**What this task involves**
Exact copies of the lines below are the goal; any images in them are dropped.
----------
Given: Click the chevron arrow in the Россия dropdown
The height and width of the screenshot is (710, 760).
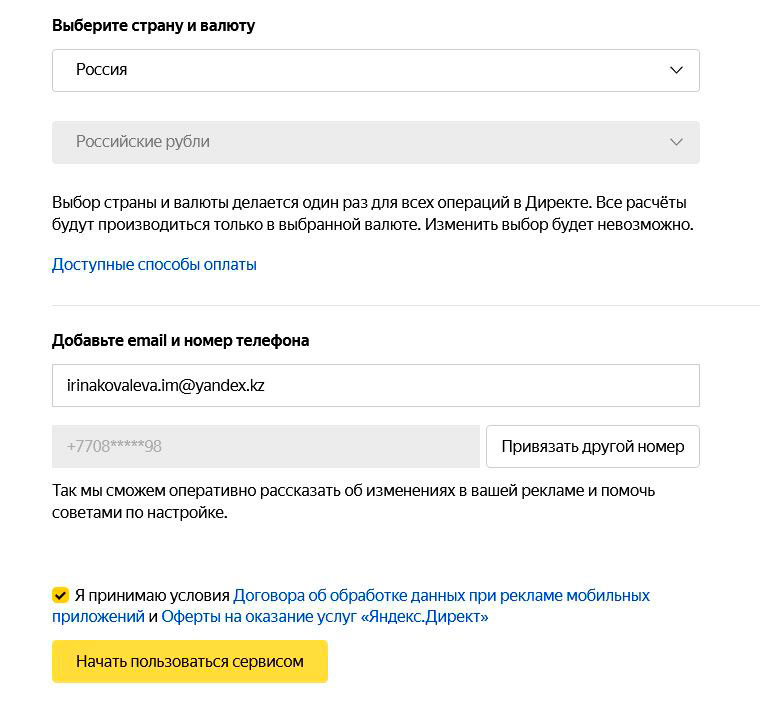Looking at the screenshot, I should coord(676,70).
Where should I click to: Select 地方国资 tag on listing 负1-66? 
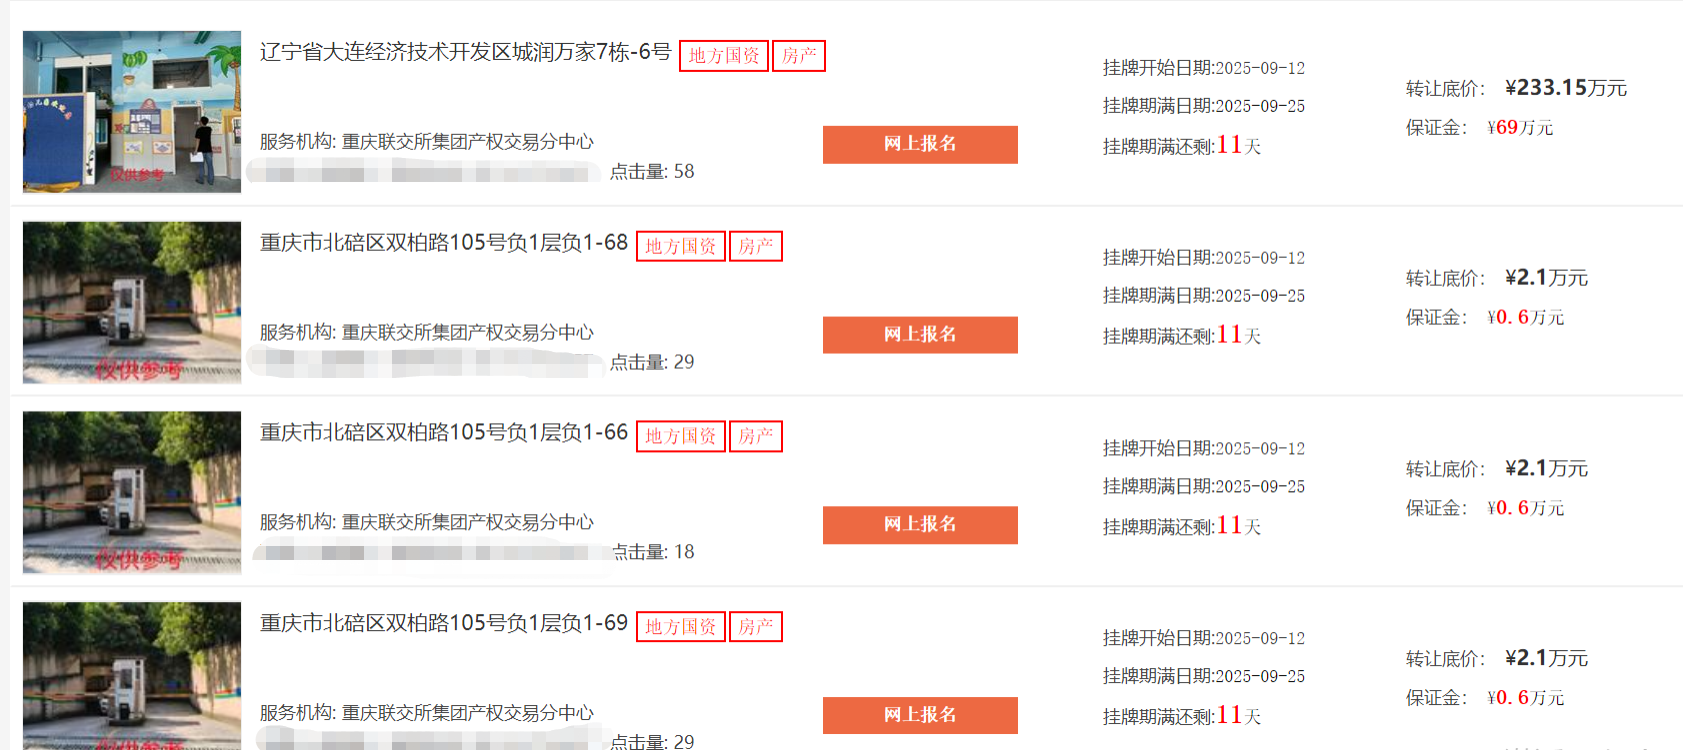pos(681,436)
----------
**Output of the exercise**
Given: Click the chevron arrow in the Россия dropdown
The height and width of the screenshot is (710, 760).
Looking at the screenshot, I should coord(676,70).
Where should I click to: Select 地方国资 tag on listing 负1-66? 
pos(681,436)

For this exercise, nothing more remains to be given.